Accommodation on the water at Likuliku Lagoon Resort

Don’t miss

The sunrise from the east coast of the country. Fiji’s easterly islands are among the first places on Earth to see the sun rise each morning, and it is a truly magical experience to spend a morning sipping a coconut on a Koro Island beach, gazing out to the horizon as the sea changes from purple to pink to golden to turquoise.

Three things we like

Fiji. Turtle Island. Fiji Tourism

Fiji. Turtle Island. Fiji Tourism

  1. The kava. Fijian kava looks (and tastes) more like muddy water, with a slight aniseed aftertaste. It might not sound particularly appealing, but kava ceremonies are a big part of Fijian culture. The root of the kava plant is dried, pounded, mixed with water and strained, before being served in a small bowl or half a coconut shell. Drinking the kava is a communal experience, usually accompanied by traditional music or storytelling, and you should consider it a great honour if you are asked to partake. Kava has a mild sedative effect, so watch your intake – after four or five bowls you may start feeling a little bit woozy!
  2. The snorkeling. Fiji’s reefs are bursting with life, and the calm, warm waters are perfect for novice swimmers.
  3. The people. Fijians have a reputation as being among the friendliest, most hospitable people in the Southern Hemisphere.
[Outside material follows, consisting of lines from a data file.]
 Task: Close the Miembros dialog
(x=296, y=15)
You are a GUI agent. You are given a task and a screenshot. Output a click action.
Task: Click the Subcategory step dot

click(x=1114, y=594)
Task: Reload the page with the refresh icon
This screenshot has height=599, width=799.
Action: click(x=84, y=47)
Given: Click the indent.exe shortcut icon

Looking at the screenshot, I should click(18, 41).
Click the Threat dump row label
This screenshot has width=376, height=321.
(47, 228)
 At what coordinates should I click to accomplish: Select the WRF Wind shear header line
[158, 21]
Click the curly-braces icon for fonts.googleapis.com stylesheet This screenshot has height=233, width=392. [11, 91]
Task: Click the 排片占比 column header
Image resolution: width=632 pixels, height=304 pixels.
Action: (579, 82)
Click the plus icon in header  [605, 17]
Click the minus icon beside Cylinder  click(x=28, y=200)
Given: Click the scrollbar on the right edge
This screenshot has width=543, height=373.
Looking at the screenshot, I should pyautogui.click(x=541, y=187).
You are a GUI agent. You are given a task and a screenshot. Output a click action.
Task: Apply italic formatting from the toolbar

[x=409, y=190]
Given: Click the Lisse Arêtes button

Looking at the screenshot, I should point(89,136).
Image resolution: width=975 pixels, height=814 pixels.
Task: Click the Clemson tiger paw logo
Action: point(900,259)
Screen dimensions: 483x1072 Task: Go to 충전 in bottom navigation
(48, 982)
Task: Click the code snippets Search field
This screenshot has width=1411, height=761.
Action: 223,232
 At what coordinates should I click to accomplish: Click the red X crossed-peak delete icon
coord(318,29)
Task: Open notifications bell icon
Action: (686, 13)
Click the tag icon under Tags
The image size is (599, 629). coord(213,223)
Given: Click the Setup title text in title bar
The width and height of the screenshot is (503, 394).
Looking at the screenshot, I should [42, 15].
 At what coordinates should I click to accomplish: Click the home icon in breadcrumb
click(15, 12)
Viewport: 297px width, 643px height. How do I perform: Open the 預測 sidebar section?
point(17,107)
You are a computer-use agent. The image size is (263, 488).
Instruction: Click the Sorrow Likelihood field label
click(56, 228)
Expect to be greeted with a smile and a ‘bula’ (‘welcome’) wherever you go. On some of the smaller islands, the locals or resort workers will stand on the beach as your boat departs and sing you off with a version of ‘Isa Lei’ – a traditional Fijian leaving song.

Something we don’t like

The insects. They’re everywhere! All you can do is cover up with a good insect repellent, and bring your own mosquito net if you are staying in more rustic accommodation. Consider yourself lucky if your hotel room comes with a couple of geckos – they will hoover up the mosquitos and ants while you sleep.

High50 insider tips

  • Stock up on Fijian beauty products while you’re there – cold-pressed extra virgin coconut oil is relatively cheap and available just about everywhere.
  • Take in a rugby match if you can – Fijians are crazy for the sport, and the men’s team is ranked among the best in the world. Before every match, players perform a cibi war dance, similar to New Zealand’s haka, and the crowd doesn’t stop cheering from the moment the dance ends until the final whistle blows.
  • When visiting Fijian villages, dress modestly to avoid causing offence. If you are introduced to a chief or another important local figure, take off your hat – it is seen as a sign of respect and will be very much appreciated.

Need to know

  • The currency is the Fijian Dollar. Change your money before you travel to avoid high commission rates. Cash is vital in Fiji, especially once you leave the major cities of Suva and Nadi.
  • Hepatitis A and typhoid vaccinations are recommended before travelling to Fiji.
  • Fiji is a multicultural country, with substantial Christian, Muslim, Hindu and Sheikh populations. If you are visiting an unfamiliar religious building or temple, show respect by removing your shoes beforehand, and adhering to any other specific religious customs.
  • UK residents don’t need a visa to travel to Fiji, but your passport does need to be valid for at least six months after your departure date.
  • Fiji is 12 hours ahead (GMT +12).
  • Flight time is dependent on stopover. There are no direct flights to Fiji.
  • Type ‘I’ plug sockets are used across Fiji (small, three-pin), so bring an adaptor.
  • Driving is on the left-hand side.